= Kwang Sung Lee =

Artist and lighting designer

Kwang Sung Lee (who also goes by Kwang Lee), a fine artist and lighting designer, is the founder of O'Lampia Studio in New York City.

== Education and career ==
He studied painting at Hongik University in Seoul, then received his MFA from Pratt Institute. After graduation, Lee’s art was shown in cultural institutions in New York City such as the Bronx Museum of the Arts, Jamaica Center for Arts & Learning, and the Asian American Arts Centre.

After founding O’Lampia in 1993, his interests shifted from painting to lighting design. Lee’s design philosophy is a modern & contemporary take on traditional structures, expressed through simple, graceful lines.

== Recognition ==
Lee has been interviewed by the Wall Street Journal and reviewed by The New York Times. His designs have also been featured in publications such as Architectural Digest, Elle Décor, Interior Design, and Time Out.

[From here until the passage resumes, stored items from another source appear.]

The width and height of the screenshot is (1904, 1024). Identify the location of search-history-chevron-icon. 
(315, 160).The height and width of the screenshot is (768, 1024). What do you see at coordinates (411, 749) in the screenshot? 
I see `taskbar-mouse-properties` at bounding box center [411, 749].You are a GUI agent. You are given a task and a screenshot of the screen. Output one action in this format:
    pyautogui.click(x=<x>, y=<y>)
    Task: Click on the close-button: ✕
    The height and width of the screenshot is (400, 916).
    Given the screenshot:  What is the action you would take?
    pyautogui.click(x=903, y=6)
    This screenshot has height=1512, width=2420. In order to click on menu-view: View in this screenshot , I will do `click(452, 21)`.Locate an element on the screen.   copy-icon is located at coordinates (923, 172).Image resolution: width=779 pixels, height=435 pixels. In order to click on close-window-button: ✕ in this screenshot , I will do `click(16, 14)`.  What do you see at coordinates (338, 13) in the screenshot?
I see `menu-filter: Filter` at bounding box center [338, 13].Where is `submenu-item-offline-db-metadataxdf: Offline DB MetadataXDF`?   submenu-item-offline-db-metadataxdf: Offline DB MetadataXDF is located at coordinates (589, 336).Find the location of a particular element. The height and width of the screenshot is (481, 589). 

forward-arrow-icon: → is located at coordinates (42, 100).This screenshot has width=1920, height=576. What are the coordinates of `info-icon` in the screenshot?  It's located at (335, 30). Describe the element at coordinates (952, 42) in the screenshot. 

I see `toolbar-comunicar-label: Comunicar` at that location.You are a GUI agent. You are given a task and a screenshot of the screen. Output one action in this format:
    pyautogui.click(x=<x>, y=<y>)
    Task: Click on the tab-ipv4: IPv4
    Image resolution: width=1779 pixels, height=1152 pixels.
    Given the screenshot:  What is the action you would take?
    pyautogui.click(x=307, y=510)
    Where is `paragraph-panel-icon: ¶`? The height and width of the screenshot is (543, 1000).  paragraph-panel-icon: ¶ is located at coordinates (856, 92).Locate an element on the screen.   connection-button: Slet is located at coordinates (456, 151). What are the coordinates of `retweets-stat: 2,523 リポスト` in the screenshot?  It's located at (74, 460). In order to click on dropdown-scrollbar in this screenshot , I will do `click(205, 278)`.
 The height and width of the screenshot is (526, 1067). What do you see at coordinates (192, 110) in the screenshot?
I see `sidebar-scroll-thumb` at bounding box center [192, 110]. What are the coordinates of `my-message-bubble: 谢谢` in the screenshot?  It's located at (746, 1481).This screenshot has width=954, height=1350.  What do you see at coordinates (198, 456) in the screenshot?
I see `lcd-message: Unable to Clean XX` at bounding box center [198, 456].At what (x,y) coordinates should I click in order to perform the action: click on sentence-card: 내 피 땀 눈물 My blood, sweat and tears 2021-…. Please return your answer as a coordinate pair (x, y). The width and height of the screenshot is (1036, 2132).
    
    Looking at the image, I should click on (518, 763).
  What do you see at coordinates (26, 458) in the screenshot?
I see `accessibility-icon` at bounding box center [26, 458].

O’Lampia has been an exhibitor in the Architectural Digest Home Show and awarded “Top Pick” in the 2012 Architectural Digest Home Design Show’s ASID (American Society of Interior Designers) NY Metro Top Picks Design Competition. It was also featured in "The Best Furniture and Accessories from the Architectural Digest Home Design Show" in 2014 in Architectural Digest.